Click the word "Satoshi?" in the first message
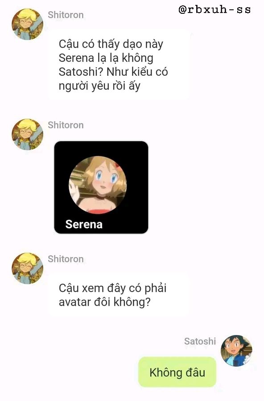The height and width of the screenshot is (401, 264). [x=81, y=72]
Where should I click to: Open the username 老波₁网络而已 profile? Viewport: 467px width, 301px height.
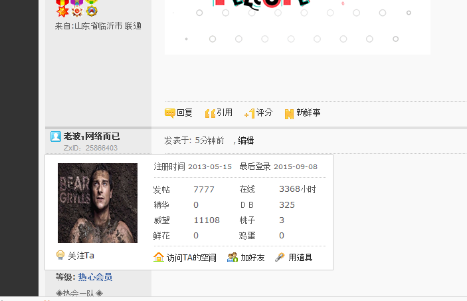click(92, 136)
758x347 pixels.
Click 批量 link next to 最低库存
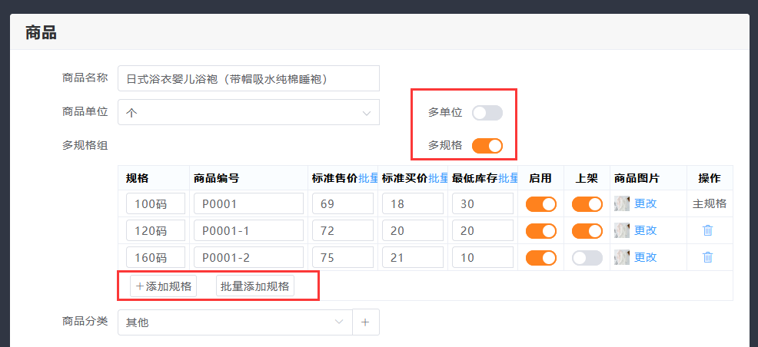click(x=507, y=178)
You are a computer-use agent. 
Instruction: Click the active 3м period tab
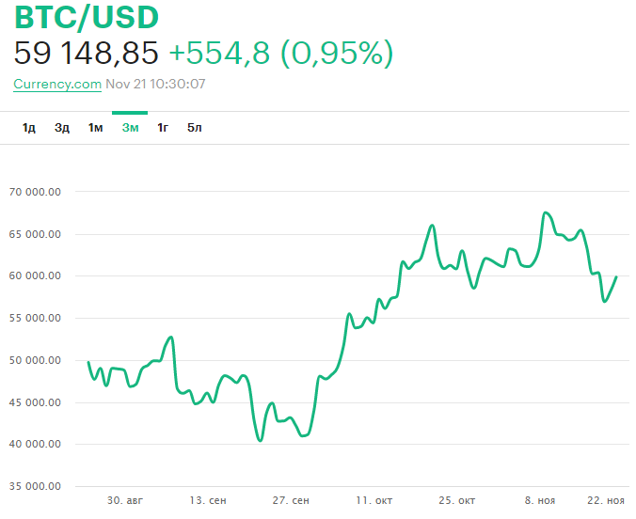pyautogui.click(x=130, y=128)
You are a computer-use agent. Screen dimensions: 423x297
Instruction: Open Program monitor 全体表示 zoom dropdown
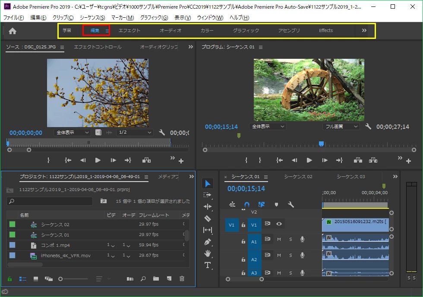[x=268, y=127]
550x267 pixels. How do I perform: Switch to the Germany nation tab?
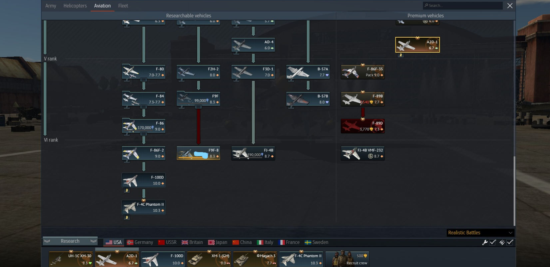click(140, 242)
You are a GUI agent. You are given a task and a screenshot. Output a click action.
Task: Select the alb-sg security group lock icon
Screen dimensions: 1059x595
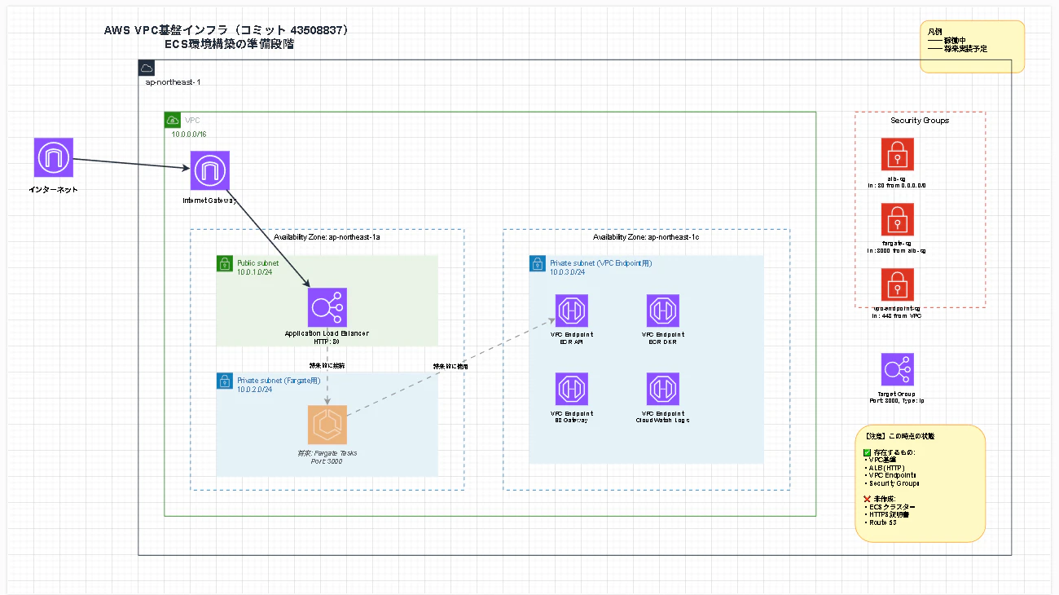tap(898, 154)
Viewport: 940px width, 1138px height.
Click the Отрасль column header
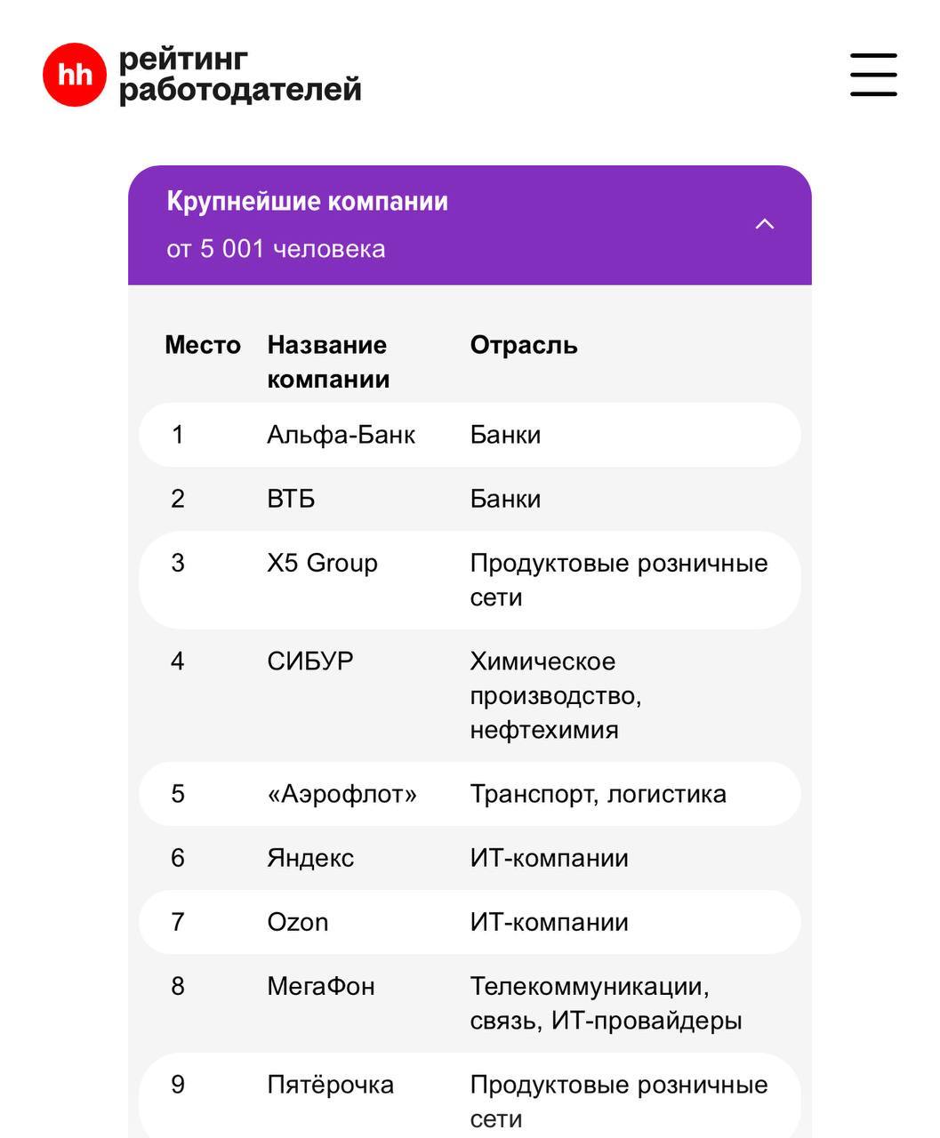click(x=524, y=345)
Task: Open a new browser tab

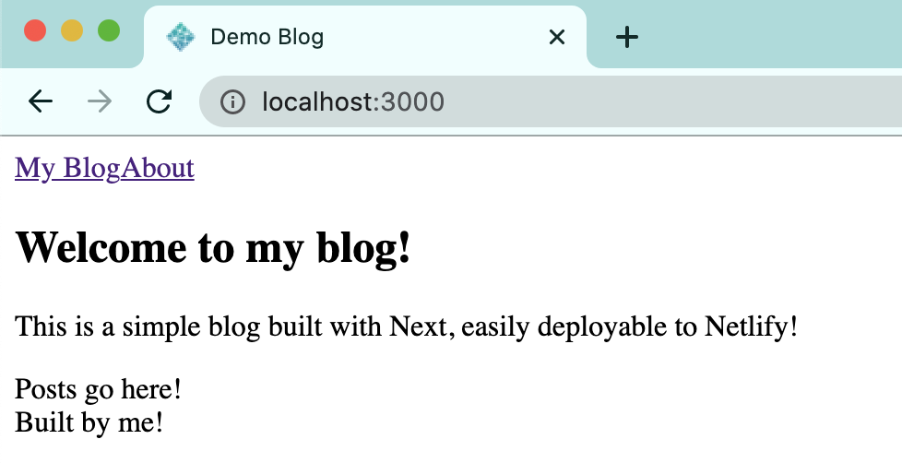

What you should do: In the copy, no pictures should appear; the records themselves must be repeated exactly.

Response box:
Click the word "Satoshi?" in the first message
The height and width of the screenshot is (401, 264). [x=81, y=72]
Where should I click to: Open the username 老波₁网络而已 profile? Viewport: 467px width, 301px height.
click(92, 136)
758x347 pixels.
Click 批量 link next to 最低库存
click(x=507, y=178)
You are a computer-use agent. 
Instruction: Click the active 3м period tab
pyautogui.click(x=130, y=128)
You are a computer-use agent. Screen dimensions: 423x297
Instruction: Open Program monitor 全体表示 zoom dropdown
[x=268, y=127]
550x267 pixels. How do I perform: Switch to the Germany nation tab?
click(140, 242)
You are a GUI agent. You are given a task and a screenshot. Output a click action.
Task: Select the alb-sg security group lock icon
Screen dimensions: 1059x595
tap(898, 154)
Viewport: 940px width, 1138px height.
Click the Отрасль column header
click(x=524, y=345)
Task: Open a new browser tab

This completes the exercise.